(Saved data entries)
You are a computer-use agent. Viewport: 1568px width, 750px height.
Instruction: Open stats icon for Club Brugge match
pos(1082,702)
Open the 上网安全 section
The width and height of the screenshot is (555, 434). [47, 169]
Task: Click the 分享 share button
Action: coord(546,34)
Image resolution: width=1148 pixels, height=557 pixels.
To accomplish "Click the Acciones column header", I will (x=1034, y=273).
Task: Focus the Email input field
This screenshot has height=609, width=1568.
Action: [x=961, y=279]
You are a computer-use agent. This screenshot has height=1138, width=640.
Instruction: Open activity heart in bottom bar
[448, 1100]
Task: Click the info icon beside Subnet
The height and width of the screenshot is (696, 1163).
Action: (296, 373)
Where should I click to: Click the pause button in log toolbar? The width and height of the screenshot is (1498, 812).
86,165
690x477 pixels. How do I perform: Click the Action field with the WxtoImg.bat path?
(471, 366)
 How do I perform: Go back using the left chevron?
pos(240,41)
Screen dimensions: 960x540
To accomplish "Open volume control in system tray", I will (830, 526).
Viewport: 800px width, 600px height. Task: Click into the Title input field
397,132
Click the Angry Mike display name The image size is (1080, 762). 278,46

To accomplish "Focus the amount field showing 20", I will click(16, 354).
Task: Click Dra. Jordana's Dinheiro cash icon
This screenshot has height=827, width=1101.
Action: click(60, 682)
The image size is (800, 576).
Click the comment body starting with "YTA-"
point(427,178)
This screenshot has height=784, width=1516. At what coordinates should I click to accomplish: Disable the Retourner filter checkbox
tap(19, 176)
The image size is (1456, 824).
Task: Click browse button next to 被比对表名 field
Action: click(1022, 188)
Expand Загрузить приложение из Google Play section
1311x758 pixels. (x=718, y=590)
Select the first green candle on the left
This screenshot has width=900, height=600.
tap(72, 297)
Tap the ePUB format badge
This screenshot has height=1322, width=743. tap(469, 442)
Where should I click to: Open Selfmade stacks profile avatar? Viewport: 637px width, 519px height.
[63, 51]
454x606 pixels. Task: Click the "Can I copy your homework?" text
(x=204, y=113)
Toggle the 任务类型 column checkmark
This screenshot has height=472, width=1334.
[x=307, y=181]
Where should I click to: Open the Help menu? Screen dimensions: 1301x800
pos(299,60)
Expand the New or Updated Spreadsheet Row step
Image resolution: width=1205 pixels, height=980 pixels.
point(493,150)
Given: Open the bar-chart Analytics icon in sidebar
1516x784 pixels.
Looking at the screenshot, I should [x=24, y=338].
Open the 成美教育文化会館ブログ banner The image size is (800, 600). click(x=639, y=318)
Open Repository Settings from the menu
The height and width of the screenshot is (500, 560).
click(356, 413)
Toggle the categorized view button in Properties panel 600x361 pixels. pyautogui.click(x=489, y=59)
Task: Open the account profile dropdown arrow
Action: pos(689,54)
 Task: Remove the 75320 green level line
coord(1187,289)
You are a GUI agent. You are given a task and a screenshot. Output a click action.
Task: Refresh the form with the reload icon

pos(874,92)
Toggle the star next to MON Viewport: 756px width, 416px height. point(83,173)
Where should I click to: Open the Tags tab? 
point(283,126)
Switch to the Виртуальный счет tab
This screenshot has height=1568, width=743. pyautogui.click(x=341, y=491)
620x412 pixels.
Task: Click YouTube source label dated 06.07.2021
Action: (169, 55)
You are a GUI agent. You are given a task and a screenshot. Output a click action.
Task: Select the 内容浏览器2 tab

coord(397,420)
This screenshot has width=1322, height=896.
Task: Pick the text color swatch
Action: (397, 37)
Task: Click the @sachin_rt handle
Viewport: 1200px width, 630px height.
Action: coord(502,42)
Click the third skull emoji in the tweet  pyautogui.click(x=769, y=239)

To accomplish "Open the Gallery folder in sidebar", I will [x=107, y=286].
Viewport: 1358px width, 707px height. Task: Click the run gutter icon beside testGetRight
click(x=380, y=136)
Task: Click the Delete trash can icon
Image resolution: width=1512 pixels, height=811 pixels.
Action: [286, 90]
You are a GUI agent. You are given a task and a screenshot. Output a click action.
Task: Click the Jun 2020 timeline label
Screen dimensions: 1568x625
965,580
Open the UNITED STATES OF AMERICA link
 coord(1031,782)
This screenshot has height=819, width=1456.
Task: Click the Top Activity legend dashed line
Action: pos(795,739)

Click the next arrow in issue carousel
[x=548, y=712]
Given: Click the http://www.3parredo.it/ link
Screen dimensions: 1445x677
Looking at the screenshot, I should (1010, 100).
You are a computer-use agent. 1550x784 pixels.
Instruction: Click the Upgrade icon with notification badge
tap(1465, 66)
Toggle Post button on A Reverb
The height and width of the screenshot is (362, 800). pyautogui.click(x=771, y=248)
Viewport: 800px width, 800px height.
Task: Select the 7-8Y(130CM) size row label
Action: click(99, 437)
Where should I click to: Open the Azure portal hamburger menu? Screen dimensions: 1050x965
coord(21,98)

**Your assignment:**
Each line above should appear again, reproduced exactly.

**Result of the exercise:**
You are a computer-use agent. Viewport: 1568px width, 750px height.
Instruction: Open stats icon for Club Brugge match
pos(1082,702)
Open the 上网安全 section
The width and height of the screenshot is (555, 434). [47, 169]
Task: Click the 分享 share button
Action: coord(546,34)
Image resolution: width=1148 pixels, height=557 pixels.
To accomplish "Click the Acciones column header", I will (x=1034, y=273).
Task: Focus the Email input field
This screenshot has height=609, width=1568.
Action: [x=961, y=279]
You are a computer-use agent. This screenshot has height=1138, width=640.
Instruction: Open activity heart in bottom bar
[448, 1100]
Task: Click the info icon beside Subnet
The height and width of the screenshot is (696, 1163).
Action: (296, 373)
Where should I click to: Click the pause button in log toolbar? The width and height of the screenshot is (1498, 812).
86,165
690x477 pixels. How do I perform: Click the Action field with the WxtoImg.bat path?
(471, 366)
 How do I perform: Go back using the left chevron?
pos(240,41)
Screen dimensions: 960x540
To accomplish "Open volume control in system tray", I will (830, 526).
Viewport: 800px width, 600px height. Task: Click into the Title input field
397,132
Click the Angry Mike display name The image size is (1080, 762). 278,46

To accomplish "Focus the amount field showing 20", I will click(16, 354).
Task: Click Dra. Jordana's Dinheiro cash icon
This screenshot has height=827, width=1101.
Action: click(60, 682)
The image size is (800, 576).
Click the comment body starting with "YTA-"
point(427,178)
This screenshot has height=784, width=1516. At what coordinates should I click to accomplish: Disable the Retourner filter checkbox
tap(19, 176)
The image size is (1456, 824).
Task: Click browse button next to 被比对表名 field
Action: click(1022, 188)
Expand Загрузить приложение из Google Play section
1311x758 pixels. (x=718, y=590)
Select the first green candle on the left
This screenshot has width=900, height=600.
tap(72, 297)
Tap the ePUB format badge
This screenshot has height=1322, width=743. tap(469, 442)
Where should I click to: Open Selfmade stacks profile avatar? Viewport: 637px width, 519px height.
[63, 51]
454x606 pixels. Task: Click the "Can I copy your homework?" text
(x=204, y=113)
Toggle the 任务类型 column checkmark
This screenshot has height=472, width=1334.
[x=307, y=181]
Where should I click to: Open the Help menu? Screen dimensions: 1301x800
pos(299,60)
Expand the New or Updated Spreadsheet Row step
Image resolution: width=1205 pixels, height=980 pixels.
point(493,150)
Given: Open the bar-chart Analytics icon in sidebar
1516x784 pixels.
Looking at the screenshot, I should [x=24, y=338].
Open the 成美教育文化会館ブログ banner The image size is (800, 600). click(x=639, y=318)
Open Repository Settings from the menu
The height and width of the screenshot is (500, 560).
click(356, 413)
Toggle the categorized view button in Properties panel 600x361 pixels. pyautogui.click(x=489, y=59)
Task: Open the account profile dropdown arrow
Action: pos(689,54)
 Task: Remove the 75320 green level line
coord(1187,289)
You are a GUI agent. You are given a task and a screenshot. Output a click action.
Task: Refresh the form with the reload icon

pos(874,92)
Toggle the star next to MON Viewport: 756px width, 416px height. point(83,173)
Where should I click to: Open the Tags tab? 
point(283,126)
Switch to the Виртуальный счет tab
This screenshot has height=1568, width=743. pyautogui.click(x=341, y=491)
620x412 pixels.
Task: Click YouTube source label dated 06.07.2021
Action: (169, 55)
You are a GUI agent. You are given a task and a screenshot. Output a click action.
Task: Select the 内容浏览器2 tab

coord(397,420)
This screenshot has width=1322, height=896.
Task: Pick the text color swatch
Action: (397, 37)
Task: Click the @sachin_rt handle
Viewport: 1200px width, 630px height.
Action: coord(502,42)
Click the third skull emoji in the tweet  pyautogui.click(x=769, y=239)

To accomplish "Open the Gallery folder in sidebar", I will [x=107, y=286].
Viewport: 1358px width, 707px height. Task: Click the run gutter icon beside testGetRight
click(x=380, y=136)
Task: Click the Delete trash can icon
Image resolution: width=1512 pixels, height=811 pixels.
Action: [286, 90]
You are a GUI agent. You are given a task and a screenshot. Output a click action.
Task: Click the Jun 2020 timeline label
Screen dimensions: 1568x625
965,580
Open the UNITED STATES OF AMERICA link
 coord(1031,782)
This screenshot has height=819, width=1456.
Task: Click the Top Activity legend dashed line
Action: pos(795,739)

Click the next arrow in issue carousel
[x=548, y=712]
Given: Click the http://www.3parredo.it/ link
Screen dimensions: 1445x677
Looking at the screenshot, I should (1010, 100).
You are a computer-use agent. 1550x784 pixels.
Instruction: Click the Upgrade icon with notification badge
tap(1465, 66)
Toggle Post button on A Reverb
The height and width of the screenshot is (362, 800). pyautogui.click(x=771, y=248)
Viewport: 800px width, 800px height.
Task: Select the 7-8Y(130CM) size row label
Action: click(99, 437)
Where should I click to: Open the Azure portal hamburger menu? Screen dimensions: 1050x965
coord(21,98)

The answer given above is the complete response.